I had been asked to focus on this in a session to aid newer members in getting the fundamentals right and gain some new skills.
We had a run through of the why what when and how via PowerPoint and Q&A before a Practical session with club members repotting their own trees and helping others.
I think this was one of the best feel good club days I’ve ever experienced from the outside. A great club. A massive thank you to all those who yet again came out to support a club event. They have been coming thick and fast for a club pushing their learning hard.
Here’s some photos from the day some mine some stolen.
It’s been a busy week down in the South of Ireland doing some one to one sessions with friends from Cobh, Cork, to Limerick then Dublin. Some good times had and great trees played with. A little styling and refinement and, as you’d expect, some repotting.
Here’s some photos from the trip. snow on the way home as usual in Dublin. Thank you to all who supported the road trip. Back again images weeks for another round.
Tuesday was a first session with a new customer. Paul has been doing bonsai for a while but has decided to up him game. I spent the day helping him with a few projects and some repotting. Paul’s garden is pretty special too. Here’s some photos of the day.
Monday saw me with Derek sorting a few trees out. Repotting and a little wiring on the agenda.
First up was a maple that had been recovering for a ew years in a box. Now we’ll on the up again we transferred it into a pot. Derek had a few options but most were too small.
We opted to use a round Gordon Duffet pot he had lying around😂 I only wish it were mine. The other gives the tree a little space in which to continue its development
This was the tree back in the late 80s
Next up was a pine, species unknown. He collected the seed from the Botanical Gardens in Dublin many years ago. The tree got a reworking having had some initial work done by myself a few years ago at a club workshop.
The tree was repotted into a Magic Ceramic pot that Derek picked up last year. We even found a nice widening buttress buried in the box. It’s got a longer needle but back buds well and seems to reduce well.
Another repot was this larch which had been a taller tree last year before being reduced to the bottom branch. Pushing hard for a shohin image but it’s on the larger side. It went into another Magic Ceramics pot.
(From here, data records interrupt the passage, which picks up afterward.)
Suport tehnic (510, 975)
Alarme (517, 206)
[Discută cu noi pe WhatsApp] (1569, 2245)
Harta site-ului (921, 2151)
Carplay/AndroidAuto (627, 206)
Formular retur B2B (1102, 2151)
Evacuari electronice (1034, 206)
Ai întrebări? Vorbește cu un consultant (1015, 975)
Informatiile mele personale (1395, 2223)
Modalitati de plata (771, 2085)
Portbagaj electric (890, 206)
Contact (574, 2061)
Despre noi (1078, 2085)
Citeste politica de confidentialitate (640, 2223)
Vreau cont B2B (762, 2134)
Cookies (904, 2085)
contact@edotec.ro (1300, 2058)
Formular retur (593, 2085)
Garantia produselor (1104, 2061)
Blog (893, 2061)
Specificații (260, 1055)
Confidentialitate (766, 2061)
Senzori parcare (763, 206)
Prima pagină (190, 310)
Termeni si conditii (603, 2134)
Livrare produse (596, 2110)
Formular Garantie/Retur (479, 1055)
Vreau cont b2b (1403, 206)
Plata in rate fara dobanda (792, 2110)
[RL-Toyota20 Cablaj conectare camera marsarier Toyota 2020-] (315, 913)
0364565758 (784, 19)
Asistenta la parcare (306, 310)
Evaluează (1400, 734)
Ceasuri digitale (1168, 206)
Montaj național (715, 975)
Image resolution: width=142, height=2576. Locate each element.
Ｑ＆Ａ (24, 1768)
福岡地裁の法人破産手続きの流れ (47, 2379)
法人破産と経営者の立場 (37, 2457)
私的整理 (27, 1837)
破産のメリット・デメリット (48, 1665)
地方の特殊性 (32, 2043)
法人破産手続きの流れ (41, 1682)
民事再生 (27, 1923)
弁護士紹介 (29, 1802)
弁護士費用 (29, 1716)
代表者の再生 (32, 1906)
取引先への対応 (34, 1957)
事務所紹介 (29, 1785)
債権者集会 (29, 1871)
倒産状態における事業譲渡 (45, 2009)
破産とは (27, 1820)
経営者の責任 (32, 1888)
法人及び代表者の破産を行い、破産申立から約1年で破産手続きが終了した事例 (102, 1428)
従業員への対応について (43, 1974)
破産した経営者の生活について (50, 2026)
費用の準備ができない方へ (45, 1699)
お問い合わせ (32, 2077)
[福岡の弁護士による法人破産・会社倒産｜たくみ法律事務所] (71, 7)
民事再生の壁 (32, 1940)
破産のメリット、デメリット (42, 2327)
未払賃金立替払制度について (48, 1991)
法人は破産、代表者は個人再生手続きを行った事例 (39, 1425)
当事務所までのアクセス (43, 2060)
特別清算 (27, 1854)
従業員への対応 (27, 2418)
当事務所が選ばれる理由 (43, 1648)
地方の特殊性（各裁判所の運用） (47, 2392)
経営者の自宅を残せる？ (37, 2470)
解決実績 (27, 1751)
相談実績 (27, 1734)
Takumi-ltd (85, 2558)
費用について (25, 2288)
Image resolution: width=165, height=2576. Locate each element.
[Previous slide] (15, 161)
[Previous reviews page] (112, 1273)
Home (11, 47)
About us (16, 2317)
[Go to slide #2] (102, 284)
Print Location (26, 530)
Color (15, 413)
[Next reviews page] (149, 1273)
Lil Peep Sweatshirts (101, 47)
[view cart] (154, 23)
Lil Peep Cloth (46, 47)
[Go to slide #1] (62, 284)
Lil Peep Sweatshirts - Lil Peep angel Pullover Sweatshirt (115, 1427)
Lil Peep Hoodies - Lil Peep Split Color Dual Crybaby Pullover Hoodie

A Chinese Juniper landscape was next. I doubt this tree had been repotted properly in the last 20 years but now under Derek’s care it was time for a freshen up.
A busy day with Derek but productive and great craic as usual.
I only wish I was young enough to go actual clubbing! This time it was a study group session with Leinster Bonsai Club in Dublin on Sunday.
We looked at repotting Theory, how, when and why we repot and what substrates to use. We then got hands on with a few trees to cover the practical side. A big thank to the LBC for supporting my endeavours in this the 5th of 6 sessions.